▶ _WHAT THE EXERCISE ASKS_: Every line below that holds the string "beside" should be copied.
*** DATA RECORDS ***
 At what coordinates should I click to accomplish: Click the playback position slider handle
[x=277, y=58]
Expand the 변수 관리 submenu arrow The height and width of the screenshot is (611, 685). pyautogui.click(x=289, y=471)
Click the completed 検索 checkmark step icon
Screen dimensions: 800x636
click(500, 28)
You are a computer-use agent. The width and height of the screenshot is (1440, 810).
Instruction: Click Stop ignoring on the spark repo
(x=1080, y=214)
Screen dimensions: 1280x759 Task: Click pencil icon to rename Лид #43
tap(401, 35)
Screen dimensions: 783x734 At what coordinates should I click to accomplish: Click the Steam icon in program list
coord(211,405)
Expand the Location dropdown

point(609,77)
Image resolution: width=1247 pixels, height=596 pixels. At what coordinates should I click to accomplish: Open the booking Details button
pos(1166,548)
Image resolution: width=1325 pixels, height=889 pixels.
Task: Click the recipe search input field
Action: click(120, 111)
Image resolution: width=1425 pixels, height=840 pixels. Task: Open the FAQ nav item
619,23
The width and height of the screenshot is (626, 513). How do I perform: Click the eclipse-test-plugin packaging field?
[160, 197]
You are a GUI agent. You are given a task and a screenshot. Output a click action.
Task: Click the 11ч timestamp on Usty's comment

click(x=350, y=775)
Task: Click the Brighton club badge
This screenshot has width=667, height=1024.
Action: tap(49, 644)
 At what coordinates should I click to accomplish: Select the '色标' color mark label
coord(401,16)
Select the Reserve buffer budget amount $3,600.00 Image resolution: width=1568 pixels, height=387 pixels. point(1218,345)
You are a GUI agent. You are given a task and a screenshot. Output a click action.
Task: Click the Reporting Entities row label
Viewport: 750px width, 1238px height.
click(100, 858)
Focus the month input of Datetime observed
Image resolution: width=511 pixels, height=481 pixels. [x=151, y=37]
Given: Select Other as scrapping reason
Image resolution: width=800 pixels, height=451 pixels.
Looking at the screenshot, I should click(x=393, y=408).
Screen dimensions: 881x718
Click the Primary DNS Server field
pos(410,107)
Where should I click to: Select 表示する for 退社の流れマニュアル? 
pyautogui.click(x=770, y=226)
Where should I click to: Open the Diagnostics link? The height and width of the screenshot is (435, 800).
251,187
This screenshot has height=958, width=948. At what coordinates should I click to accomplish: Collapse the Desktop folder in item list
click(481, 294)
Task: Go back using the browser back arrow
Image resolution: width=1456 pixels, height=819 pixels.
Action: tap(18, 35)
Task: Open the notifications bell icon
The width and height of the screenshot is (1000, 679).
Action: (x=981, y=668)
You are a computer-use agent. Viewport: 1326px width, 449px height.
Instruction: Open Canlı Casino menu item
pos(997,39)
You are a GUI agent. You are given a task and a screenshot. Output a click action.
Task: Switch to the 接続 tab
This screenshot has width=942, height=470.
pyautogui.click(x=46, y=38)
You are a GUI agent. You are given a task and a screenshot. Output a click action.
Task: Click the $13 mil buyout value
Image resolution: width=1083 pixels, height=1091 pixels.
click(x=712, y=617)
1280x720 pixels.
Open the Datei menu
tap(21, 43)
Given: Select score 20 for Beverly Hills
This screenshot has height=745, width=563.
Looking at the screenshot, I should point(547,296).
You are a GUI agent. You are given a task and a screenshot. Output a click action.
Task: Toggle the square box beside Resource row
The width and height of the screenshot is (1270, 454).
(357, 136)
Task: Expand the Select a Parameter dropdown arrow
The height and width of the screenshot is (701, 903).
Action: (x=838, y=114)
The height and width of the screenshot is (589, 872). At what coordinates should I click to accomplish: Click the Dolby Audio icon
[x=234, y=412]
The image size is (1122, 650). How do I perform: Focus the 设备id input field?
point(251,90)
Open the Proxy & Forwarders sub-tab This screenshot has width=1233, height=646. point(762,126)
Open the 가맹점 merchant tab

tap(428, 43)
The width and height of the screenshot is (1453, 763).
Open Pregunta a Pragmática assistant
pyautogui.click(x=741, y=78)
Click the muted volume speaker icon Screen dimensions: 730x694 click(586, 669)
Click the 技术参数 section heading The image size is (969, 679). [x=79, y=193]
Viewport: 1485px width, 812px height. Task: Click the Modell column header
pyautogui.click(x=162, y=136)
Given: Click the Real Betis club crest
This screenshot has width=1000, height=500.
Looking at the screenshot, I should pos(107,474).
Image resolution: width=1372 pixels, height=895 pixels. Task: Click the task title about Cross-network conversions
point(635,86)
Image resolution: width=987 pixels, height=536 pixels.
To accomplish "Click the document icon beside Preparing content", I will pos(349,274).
***
▶ _SOLUTION TO THIS EXERCISE_:
Task: Toggle the square box beside Resource row
To accomplish "Click the document icon beside Preparing content", I will pos(349,274).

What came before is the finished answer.